* _Selected excerpt_
Write down the values of \(t\) when \(a = 0\).

Hence or otherwise, find all possible values of \(t\) for which the velocity of P is decreasing.

Find an expression for the velocity of P at time \(t\).

Find the total distance travelled by P when its velocity is increasing.

\(t = \frac{2}{3}{\text{ (exact), }}0.667,{\text{ }}t = 4\)     A1A1     N2

[2 marks]

recognizing that \(v\) is decreasing when \(a\) is negative     (M1)

eg\(\,\,\,\,\,\)\(a < 0,{\text{ }}3{t^2} - 14t + 8 \leqslant 0\), sketch of \(a\)

correct interval     A1     N2

eg\(\,\,\,\,\,\)\(\frac{2}{3} < t < 4\)

[2 marks]

valid approach (do not accept a definite integral)     (M1)

eg\(\,\,\,\,\,\)\(v\int a \)

correct integration (accept missing \(c\))     (A1)(A1)(A1)

\({t^3} - 7{t^2} + 8t + c\)

substituting \(t = 0,{\text{ }}v = 3\) , (must have \(c\))     (M1)

eg\(\,\,\,\,\,\)\(3 = {0^3} - 7({0^2}) + 8(0) + c,{\text{ }}c = 3\)

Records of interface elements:
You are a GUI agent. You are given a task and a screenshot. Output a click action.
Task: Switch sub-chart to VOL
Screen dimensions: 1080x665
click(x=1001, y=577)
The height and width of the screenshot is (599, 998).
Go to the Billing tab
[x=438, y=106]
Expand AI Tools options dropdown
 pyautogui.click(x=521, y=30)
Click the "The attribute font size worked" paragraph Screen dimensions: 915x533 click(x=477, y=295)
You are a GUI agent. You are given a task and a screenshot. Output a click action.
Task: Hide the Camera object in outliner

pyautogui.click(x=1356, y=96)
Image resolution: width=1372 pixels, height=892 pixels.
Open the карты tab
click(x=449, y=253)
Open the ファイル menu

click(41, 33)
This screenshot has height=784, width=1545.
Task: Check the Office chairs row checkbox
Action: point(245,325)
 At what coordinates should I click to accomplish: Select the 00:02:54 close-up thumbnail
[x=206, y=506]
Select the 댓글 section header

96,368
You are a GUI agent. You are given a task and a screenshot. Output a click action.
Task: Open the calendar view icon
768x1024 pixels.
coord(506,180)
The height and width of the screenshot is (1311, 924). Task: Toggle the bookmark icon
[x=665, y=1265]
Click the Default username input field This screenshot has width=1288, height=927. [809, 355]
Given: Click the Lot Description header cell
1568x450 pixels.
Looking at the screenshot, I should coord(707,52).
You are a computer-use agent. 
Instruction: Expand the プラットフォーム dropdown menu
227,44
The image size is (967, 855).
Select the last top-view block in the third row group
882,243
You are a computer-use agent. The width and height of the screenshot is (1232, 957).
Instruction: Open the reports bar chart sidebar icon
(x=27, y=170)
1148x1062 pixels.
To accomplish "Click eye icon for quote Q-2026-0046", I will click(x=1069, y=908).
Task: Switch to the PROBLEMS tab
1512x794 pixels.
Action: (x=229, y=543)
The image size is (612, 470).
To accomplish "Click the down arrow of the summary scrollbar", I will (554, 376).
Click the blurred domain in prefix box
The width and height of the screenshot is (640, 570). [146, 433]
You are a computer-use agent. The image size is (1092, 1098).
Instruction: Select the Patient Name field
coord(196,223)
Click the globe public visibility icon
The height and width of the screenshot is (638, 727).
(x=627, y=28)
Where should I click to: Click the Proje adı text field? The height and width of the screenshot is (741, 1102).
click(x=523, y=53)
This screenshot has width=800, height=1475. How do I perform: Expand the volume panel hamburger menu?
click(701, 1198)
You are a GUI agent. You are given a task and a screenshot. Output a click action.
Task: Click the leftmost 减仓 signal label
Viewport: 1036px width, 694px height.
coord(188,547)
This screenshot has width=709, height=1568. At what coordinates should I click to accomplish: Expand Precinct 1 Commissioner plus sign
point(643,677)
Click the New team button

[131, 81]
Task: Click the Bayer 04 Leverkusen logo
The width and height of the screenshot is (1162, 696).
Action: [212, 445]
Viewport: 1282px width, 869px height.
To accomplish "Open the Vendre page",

* _Problems to solve_
[A] Summarize the particle motion marking scheme above in two sentences.
[B] Carry on the particle motion marking scheme from its last line.

* _Task-by-task outputs_
[A] The marking scheme covers four parts about a particle P: the values of t when a = 0, the times when P's velocity is decreasing, an expression for P's velocity at time t, and the total distance P travels while its velocity is increasing. Its marking notes give t = 2/3 and t = 4 for a = 0, the interval 2/3 < t < 4 from recognizing that v decreases when a is negative, and the integrated velocity t³ − 7t² + 8t + c, with c = 3 found by substituting t = 0 and v = 3.

[B]
\(v = {t^3} - 7{t^2} + 8t + 3\)     A1     N6

[6 marks]

recognizing that \(v\) increases outside the interval found in part (b)     (M1)

eg\(\,\,\,\,\,\)\(0 < t < \frac{2}{3},{\text{ }}4 < t < 5\), diagram

one correct substitution into distance formula     (A1)

eg\(\,\,\,\,\,\)\(\int_0^{\frac{2}{3}} {\left| v \right|,{\text{ }}\int_4^5 {\left| v \right|} ,{\text{ }}\int_{\frac{2}{3}}^4 {\left| v \right|} ,{\text{ }}\int_0^5 {\left| v \right|} } \)

one correct pair     (A1)

eg\(\,\,\,\,\,\)3.13580 and 11.0833, 20.9906 and 35.2097

14.2191     A1     N2

\(d = 14.2{\text{ (m)}}\)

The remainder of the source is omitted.